Mr. Silvestri had just returned from a failed date, and began telling anyone within earshot, including Ms. Mano, all about it. “I was on a Bumble date, appropriately enough,” he said. “The plan was to go out for drinks and then to dinner, but midway through the date, we both knew it wasn’t going anywhere, so we decided to cut the evening short right then and there.”

After the woeful tale, he was introduced to Ms. Mano.

“Hey, are you single,” he asked, “Why don’t we go out?”

Ms. Mano recalled “laughing it off and then ignoring him.”

“I actually thought he was funny and very cute,” she added, “but I didn’t think he really meant what he said, because he lived in Oklahoma City and I lived in Dallas.”

Yet before going their separate ways, they both felt they had made an immediate connection, having spent a few hours telling stories and laughing with one another.

They began building a friendship via text messages, and began learning even more about each other.

Mr.

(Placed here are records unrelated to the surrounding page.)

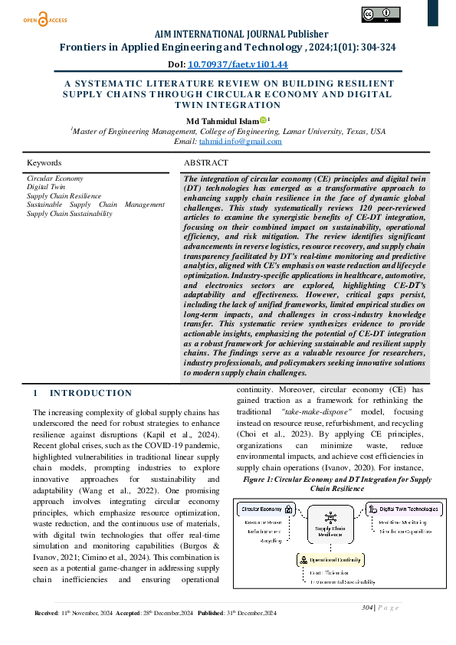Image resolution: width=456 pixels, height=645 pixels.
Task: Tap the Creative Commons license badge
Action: pyautogui.click(x=380, y=16)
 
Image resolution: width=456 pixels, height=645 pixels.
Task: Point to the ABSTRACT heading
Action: pyautogui.click(x=206, y=163)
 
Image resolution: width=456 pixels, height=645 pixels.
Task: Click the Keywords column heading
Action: pyautogui.click(x=44, y=163)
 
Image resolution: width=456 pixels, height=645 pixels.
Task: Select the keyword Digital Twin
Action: pyautogui.click(x=45, y=186)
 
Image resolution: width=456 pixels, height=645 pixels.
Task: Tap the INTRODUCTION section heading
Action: pyautogui.click(x=90, y=393)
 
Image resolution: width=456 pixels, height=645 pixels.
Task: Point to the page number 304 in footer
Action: pyautogui.click(x=367, y=607)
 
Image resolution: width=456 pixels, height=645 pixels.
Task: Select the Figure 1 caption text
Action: pyautogui.click(x=336, y=483)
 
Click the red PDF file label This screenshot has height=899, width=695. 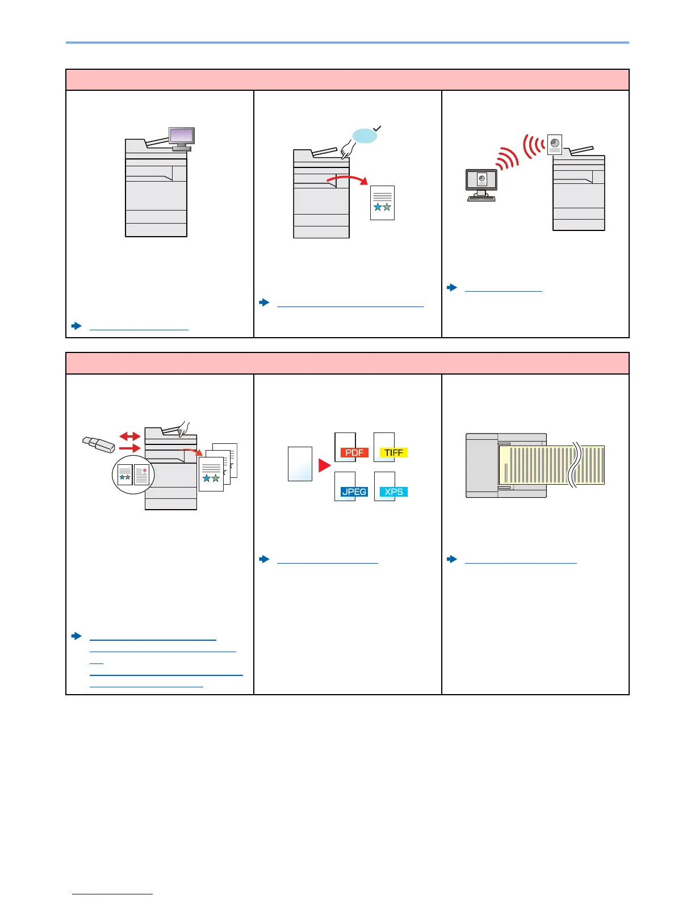point(354,452)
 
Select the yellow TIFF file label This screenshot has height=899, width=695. point(393,452)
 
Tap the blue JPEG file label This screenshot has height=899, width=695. point(354,491)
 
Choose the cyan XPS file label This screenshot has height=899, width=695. point(393,491)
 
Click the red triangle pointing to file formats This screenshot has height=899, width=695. point(324,465)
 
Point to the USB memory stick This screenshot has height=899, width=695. point(98,444)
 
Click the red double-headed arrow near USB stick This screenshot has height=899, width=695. point(130,436)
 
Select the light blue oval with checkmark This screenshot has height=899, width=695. point(365,136)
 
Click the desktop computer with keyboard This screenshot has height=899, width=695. point(482,184)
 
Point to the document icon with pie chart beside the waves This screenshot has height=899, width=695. point(555,145)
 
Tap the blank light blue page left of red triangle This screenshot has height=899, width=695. point(300,464)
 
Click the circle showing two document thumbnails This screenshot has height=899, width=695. point(133,474)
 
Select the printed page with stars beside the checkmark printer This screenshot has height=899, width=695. point(382,203)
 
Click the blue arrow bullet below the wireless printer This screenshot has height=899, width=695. point(452,288)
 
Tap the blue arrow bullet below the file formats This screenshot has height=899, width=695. point(264,559)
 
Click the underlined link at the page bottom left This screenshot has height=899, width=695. point(112,894)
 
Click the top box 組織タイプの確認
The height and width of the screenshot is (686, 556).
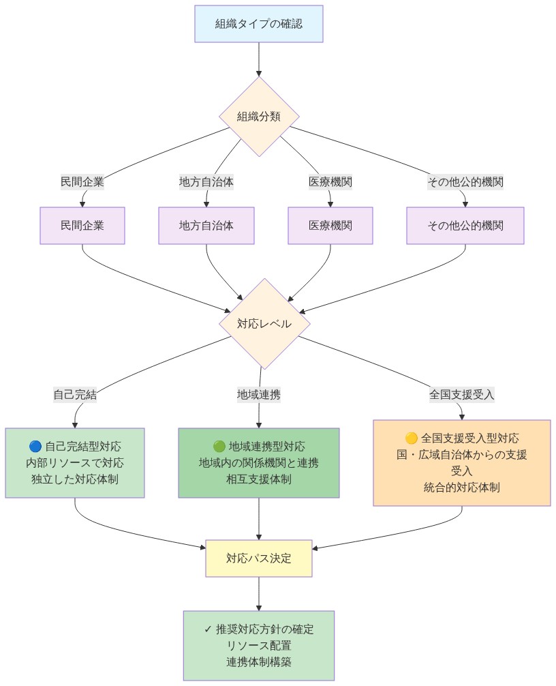click(258, 24)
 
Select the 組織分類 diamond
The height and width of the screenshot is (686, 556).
click(259, 117)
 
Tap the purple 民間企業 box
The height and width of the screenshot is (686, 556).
click(82, 225)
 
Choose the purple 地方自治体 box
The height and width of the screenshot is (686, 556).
click(206, 225)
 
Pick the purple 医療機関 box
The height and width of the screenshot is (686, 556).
click(330, 225)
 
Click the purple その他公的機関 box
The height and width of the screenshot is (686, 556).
click(465, 225)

Silvestri was born to a Mexican mother, Rosana Elias Silvestri, and an Italian father, Dr. Paul Silvestri, a psychologist, who lived in Tucson, Ariz. He told Ms. Mano that he graduated from Oklahoma Christian University and received a Master in Public Policy from Harvard.

Ms. Mano is a daughter of a French mother, Marie-Pierre Mano, and a Japanese father, Dr. Noriyuki Mano, an orthopedic surgeon, who lived in Orlando, Fla. Ms. Mano had graduated from Auburn University and received a master’s degree in international business at Grenoble Graduate School of Business in Paris.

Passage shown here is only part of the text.